- About this exercise: Keep every word of the listing and reproduce it exactly, but set aside any image found there.

- Material shown:
+ + +

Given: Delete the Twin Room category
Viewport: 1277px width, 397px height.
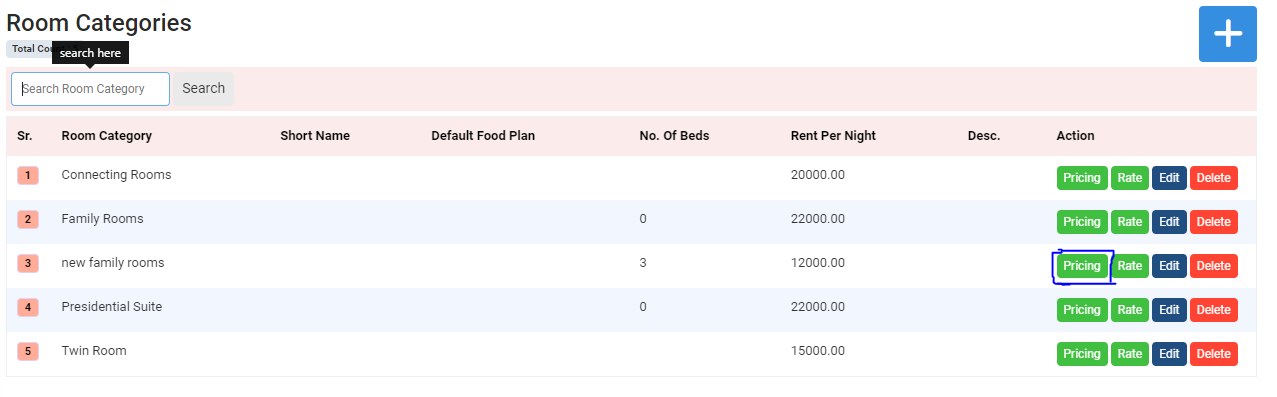Looking at the screenshot, I should (1214, 354).
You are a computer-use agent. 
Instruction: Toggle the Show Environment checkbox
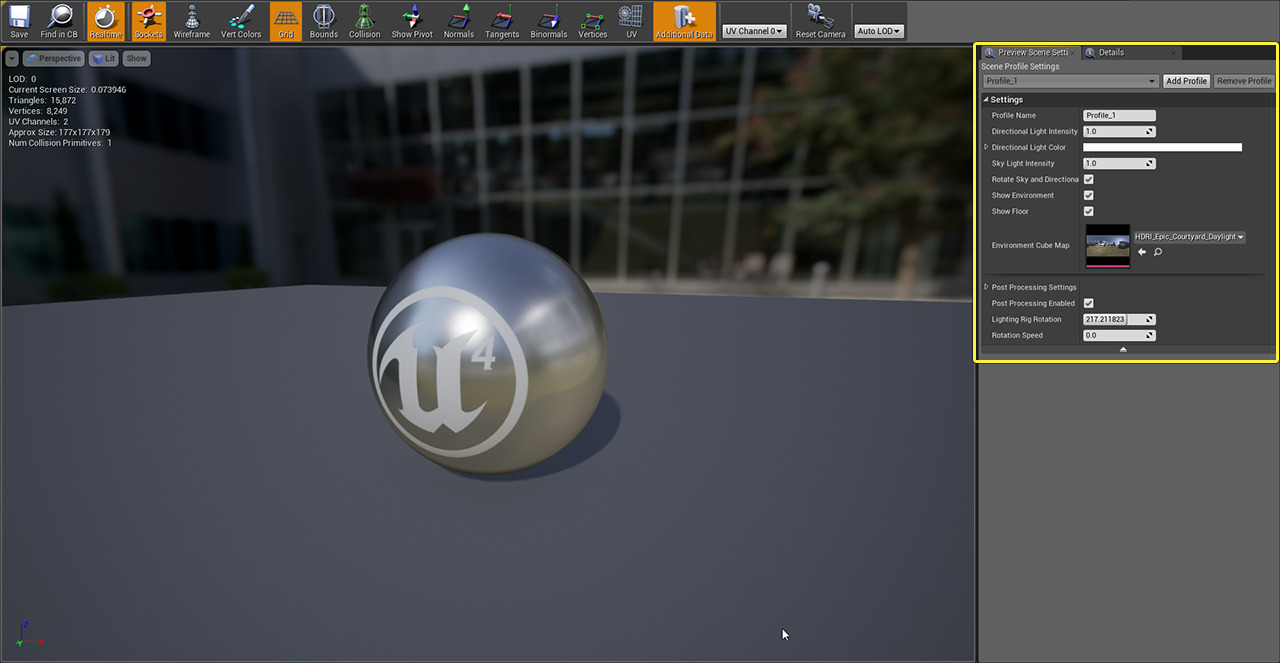[1089, 195]
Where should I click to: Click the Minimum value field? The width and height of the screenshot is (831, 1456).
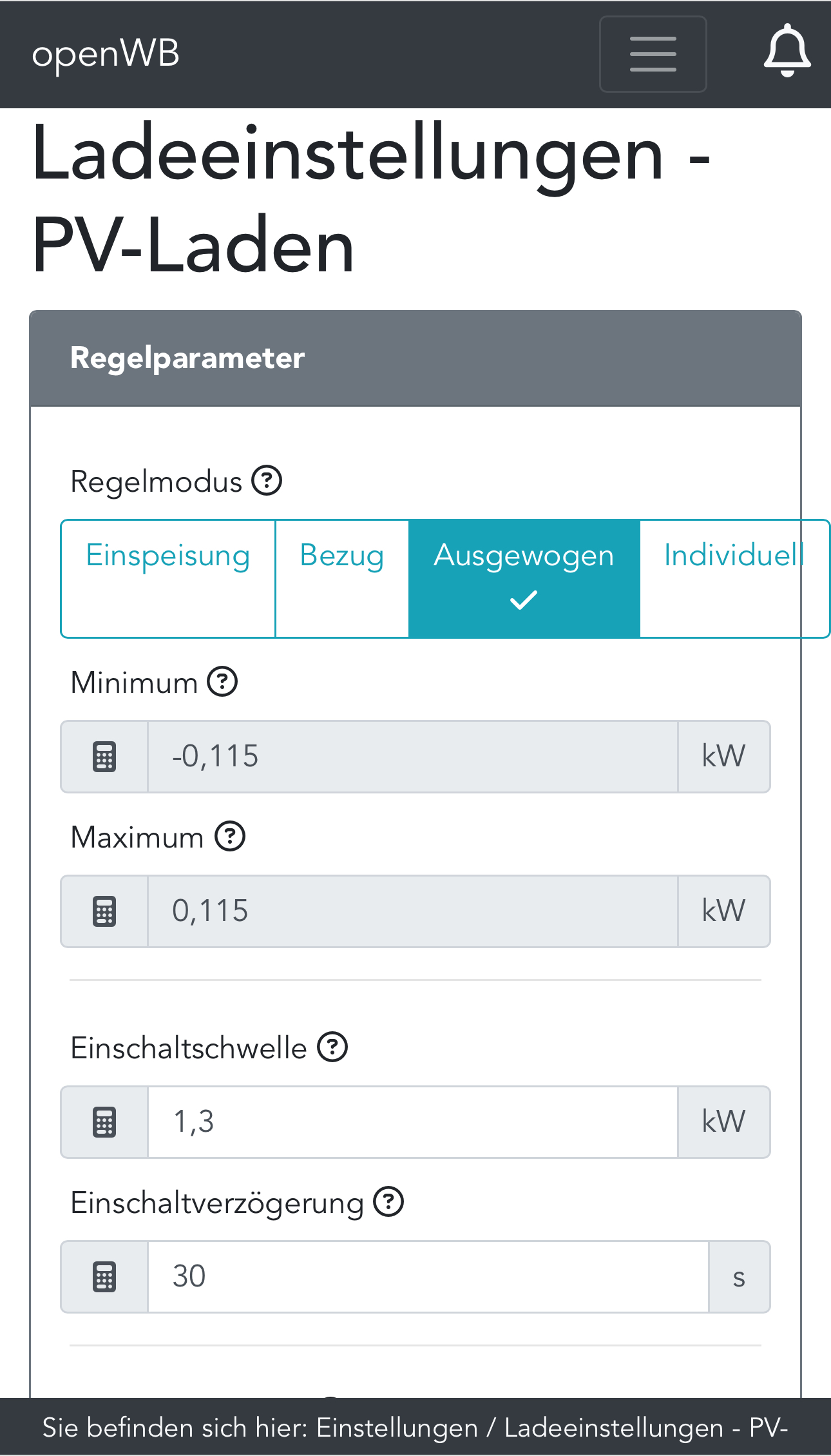(x=412, y=757)
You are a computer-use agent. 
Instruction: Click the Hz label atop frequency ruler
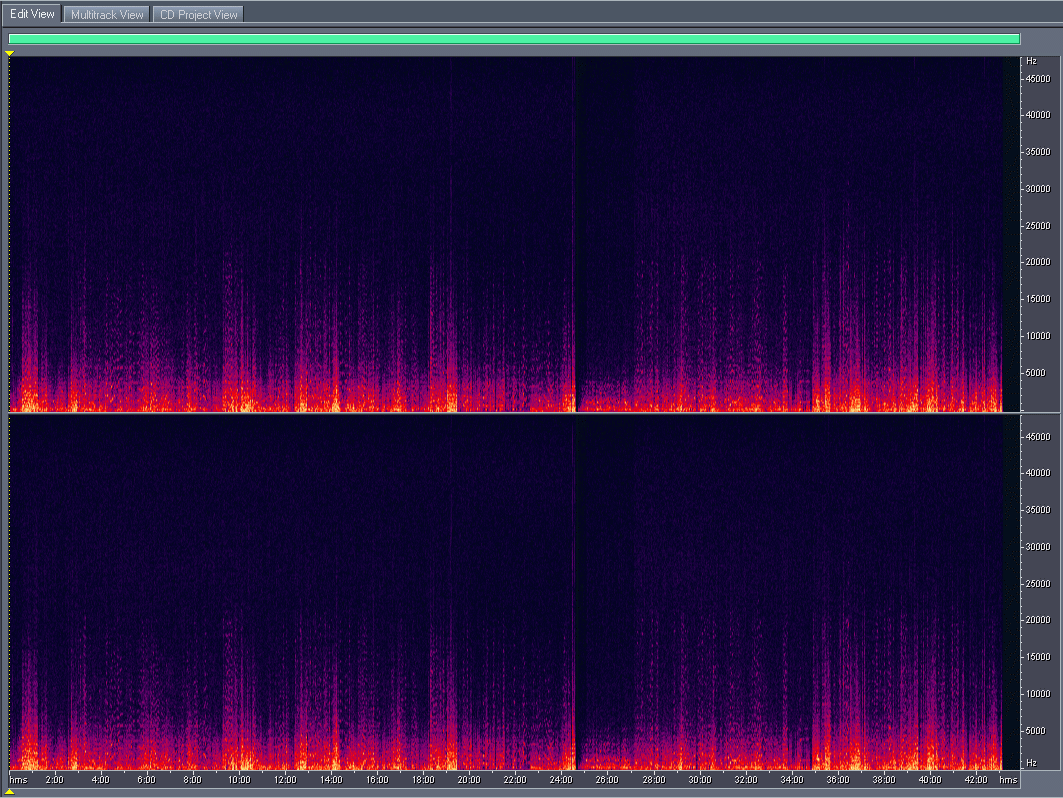tap(1032, 62)
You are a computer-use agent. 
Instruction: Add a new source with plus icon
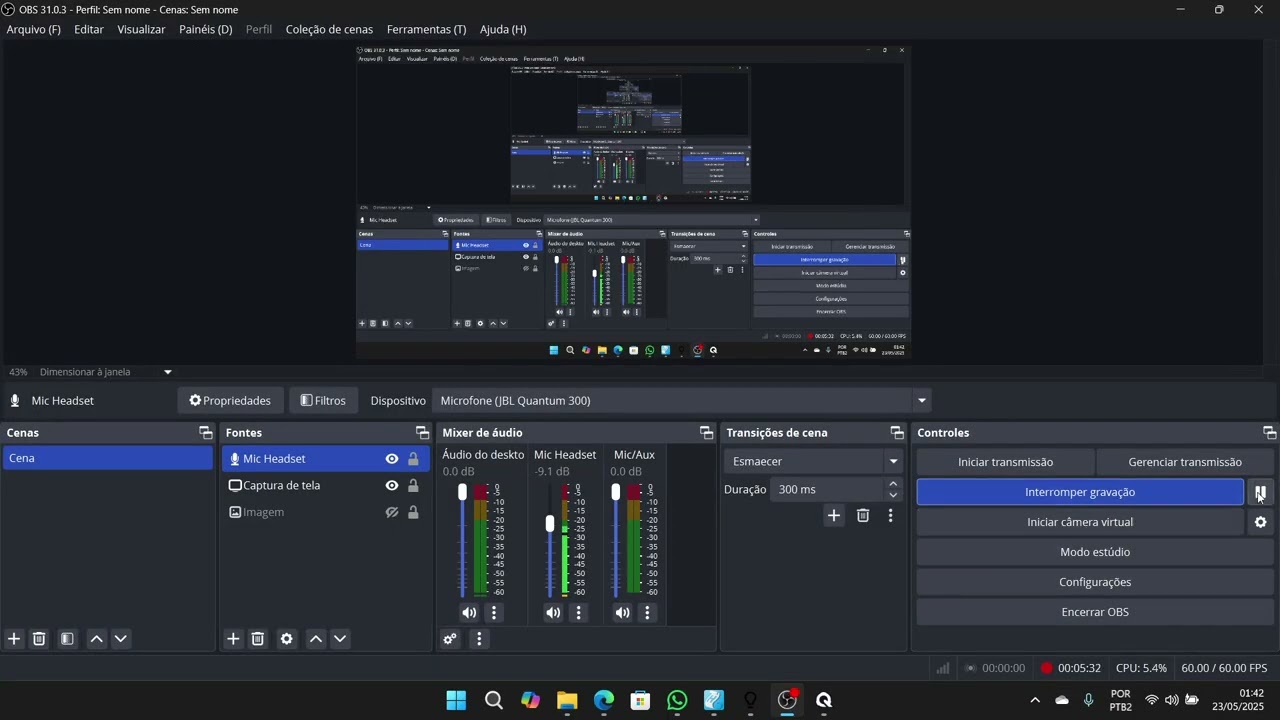pyautogui.click(x=233, y=639)
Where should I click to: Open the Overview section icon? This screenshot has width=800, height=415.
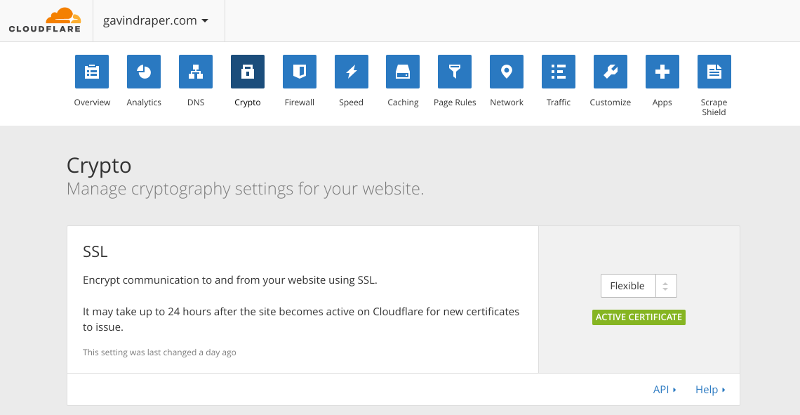[x=92, y=72]
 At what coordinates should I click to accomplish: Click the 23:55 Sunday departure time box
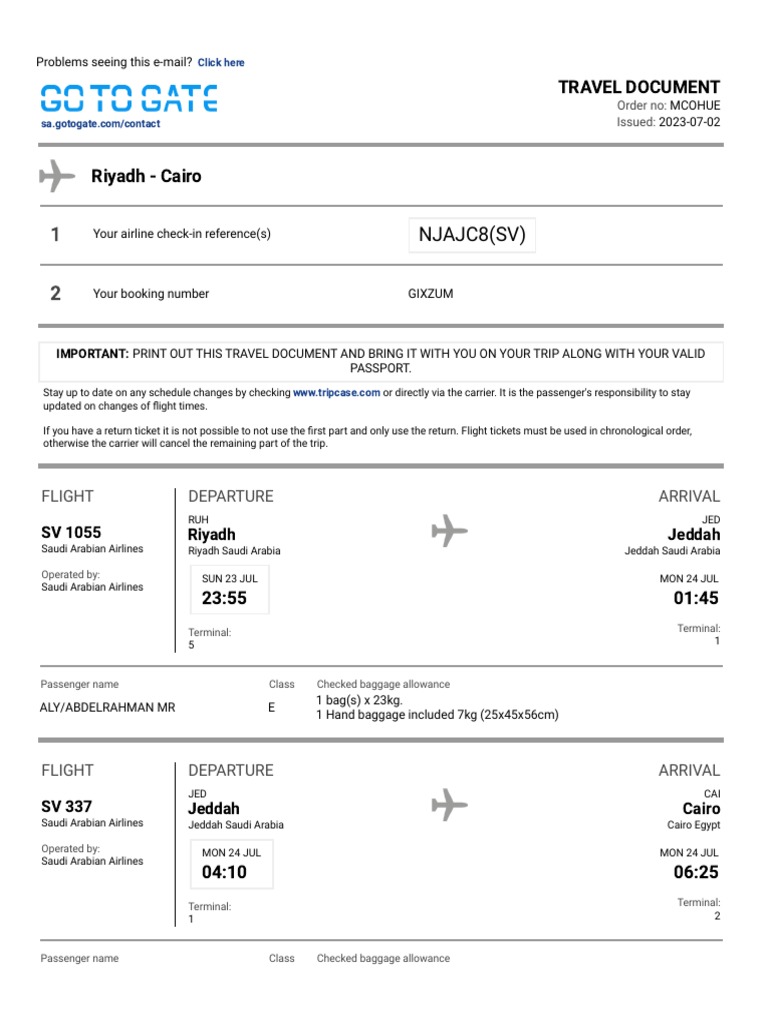coord(229,592)
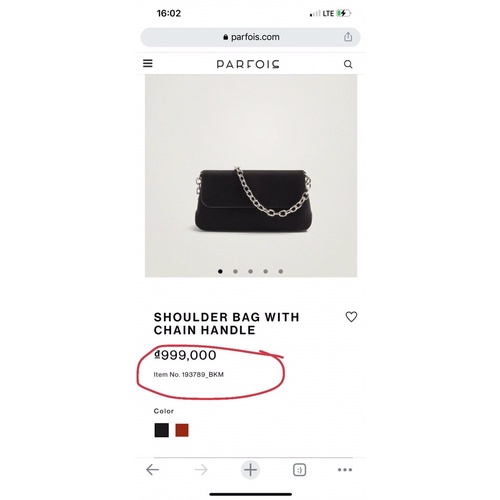The height and width of the screenshot is (500, 500).
Task: Tap the parfois.com address bar
Action: [x=250, y=37]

+ + +

- Result of the exercise:
Given: Delete the Twin Room category
Viewport: 1277px width, 397px height.
Looking at the screenshot, I should (1214, 354).
You are a computer-use agent. 
Instruction: Toggle the Show Environment checkbox
[1089, 195]
Where should I click to: Click the Minimum value field? The width and height of the screenshot is (831, 1456).
(x=412, y=757)
You are a computer-use agent. 
Instruction: Click the Hz label atop frequency ruler
tap(1032, 62)
You are a computer-use agent. 
Instruction: Add a new source with plus icon
pyautogui.click(x=233, y=639)
Where should I click to: Open the Overview section icon? This screenshot has width=800, height=415.
[x=92, y=72]
 At what coordinates should I click to accomplish: Click the 23:55 Sunday departure time box
coord(229,592)
The height and width of the screenshot is (500, 500).
Task: Tap the parfois.com address bar
Action: [x=250, y=37]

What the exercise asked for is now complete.